Otomotiv tedarik sanayisinde hedef: 16 milyar dolar

Çelik, otomotiv sanayisinin hem ana sanayi ihracatını hem de tedarik sanayi ihracatını barındırdığını tabir etti.
Ana endüstride binek, hafif ticari araç, eşya taşımaya mahsus araçlar, midibüs, minibüs ve otobüs üzere sınıfların yer aldığını belirten Çelik, tedarik yahut yan endüstride ise orjinal araç üretici firmalarına satış sonrası pazarı diye isimlendirilen kullanımdaki araçlar için yedek modül eserlerinin ihracatının yapıldığını aktardı.
Geçen yıl bu alt kümelerin hepsinde ihracat artışı kaydettiklerini hatırlatan Çelik, dış satımda en değerli alt kümenin ise tedarik endüstrisi olduğunu vurguladı.
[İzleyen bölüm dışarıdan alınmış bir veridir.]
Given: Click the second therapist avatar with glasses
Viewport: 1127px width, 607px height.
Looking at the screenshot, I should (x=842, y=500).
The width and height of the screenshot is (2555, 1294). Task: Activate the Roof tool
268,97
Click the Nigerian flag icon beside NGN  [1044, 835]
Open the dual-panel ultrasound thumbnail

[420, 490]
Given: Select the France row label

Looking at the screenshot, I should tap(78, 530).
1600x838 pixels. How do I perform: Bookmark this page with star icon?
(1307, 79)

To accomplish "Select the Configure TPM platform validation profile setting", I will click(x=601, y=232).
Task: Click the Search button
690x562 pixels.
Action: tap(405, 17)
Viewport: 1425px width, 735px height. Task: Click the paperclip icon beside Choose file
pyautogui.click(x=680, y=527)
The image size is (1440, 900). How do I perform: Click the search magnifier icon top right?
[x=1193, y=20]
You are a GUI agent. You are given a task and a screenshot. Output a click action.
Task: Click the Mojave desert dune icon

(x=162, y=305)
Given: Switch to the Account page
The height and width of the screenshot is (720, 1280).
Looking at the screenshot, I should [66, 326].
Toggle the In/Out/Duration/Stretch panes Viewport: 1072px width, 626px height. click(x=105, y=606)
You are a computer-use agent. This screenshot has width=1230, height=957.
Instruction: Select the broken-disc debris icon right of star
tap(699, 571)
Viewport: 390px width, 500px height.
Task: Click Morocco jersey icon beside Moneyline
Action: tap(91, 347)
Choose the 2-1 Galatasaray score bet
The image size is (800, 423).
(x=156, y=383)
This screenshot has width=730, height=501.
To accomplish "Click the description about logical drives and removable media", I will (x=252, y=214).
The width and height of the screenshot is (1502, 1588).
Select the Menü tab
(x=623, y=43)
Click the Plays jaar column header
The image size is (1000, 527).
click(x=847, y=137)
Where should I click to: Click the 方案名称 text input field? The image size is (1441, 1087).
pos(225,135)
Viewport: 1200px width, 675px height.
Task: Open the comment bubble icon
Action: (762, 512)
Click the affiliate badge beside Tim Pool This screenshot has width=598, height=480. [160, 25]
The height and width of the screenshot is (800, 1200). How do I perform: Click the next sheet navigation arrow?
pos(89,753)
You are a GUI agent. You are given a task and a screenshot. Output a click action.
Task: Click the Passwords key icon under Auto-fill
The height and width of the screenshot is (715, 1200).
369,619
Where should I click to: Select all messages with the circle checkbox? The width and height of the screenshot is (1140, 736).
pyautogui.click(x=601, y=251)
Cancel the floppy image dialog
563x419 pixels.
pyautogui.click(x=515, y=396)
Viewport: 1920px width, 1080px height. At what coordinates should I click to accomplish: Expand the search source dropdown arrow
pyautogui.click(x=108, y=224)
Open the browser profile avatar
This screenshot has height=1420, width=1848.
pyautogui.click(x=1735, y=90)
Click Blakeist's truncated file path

Çelik, geçen yıl 37 milyar 211 milyon 661 bin dolarlık ihracatla tüm vakitlerin rekorunu kıran otomotiv dalının bu dış satımının yaklaşık yüzde 40’ını tedarik endüstrisinin gerçekleştirdiğini lisana getirerek, tedarik sanayisinin 2024’te yüzde 5,18 artışla 14 milyar 879 milyon 114 bin dolarlık dış satıma imza attığını belirtti.
Tedarik endüstrisinde geçen yıl, en çok ihracatın 3 milyar 179 milyon dolarla Almanya’ya yapıldığını anlatan Çelik, ikinci sıradaki ABD’ye dış satımın yüzde 20 artarak 1 milyar doları aştığını tabir etti.
“Özellikle satış sonrası pazarında büyük ihracat bedellerine ulaşacağımızı düşünüyoruz”
Çelik, otomotiv kesimine en büyük katkıyı tedarik endüstrisinin verdiğine değinerek, “Devamında binek ve ticari araç kümeleri geldi. Türkiye otomotiv sanayisinin tabana yayılan bacağı tedarik sanayi ve tedarik sanayi ihracatının belli oranda artış gösteriyor olması kıymetli zira tedarik endüstrisi, ihracatçı sayısının çok fazla olduğu ve istihdama da tesirinin çok daha yüksek olduğu bölüm. Biz tedarik endüstrisini çok fazla önemsiyoruz.” diye konuştu.
Tedarik endüstrisinin de kendi içinde ikiye ayrıldığını vurgulayan Çelik, şunları söyledi:
“Türkiye tedarik endüstrisi, OEM (ana sanayi) yani orjinal araç üretici firmalarına ve aftermarket yani satış sonrası pazarına modül ihraç ediyor. Bilhassa satış sonrası pazarına ihracat yapan tedarik endüstrimizde inanılmaz bir dinamizm ve büyüme var. Bu çerçevede satış sonrası pazarında önümüzdeki yıllarda çok daha büyük rekor ihracat kıymetlerine ulaşacağımızı düşünüyoruz.”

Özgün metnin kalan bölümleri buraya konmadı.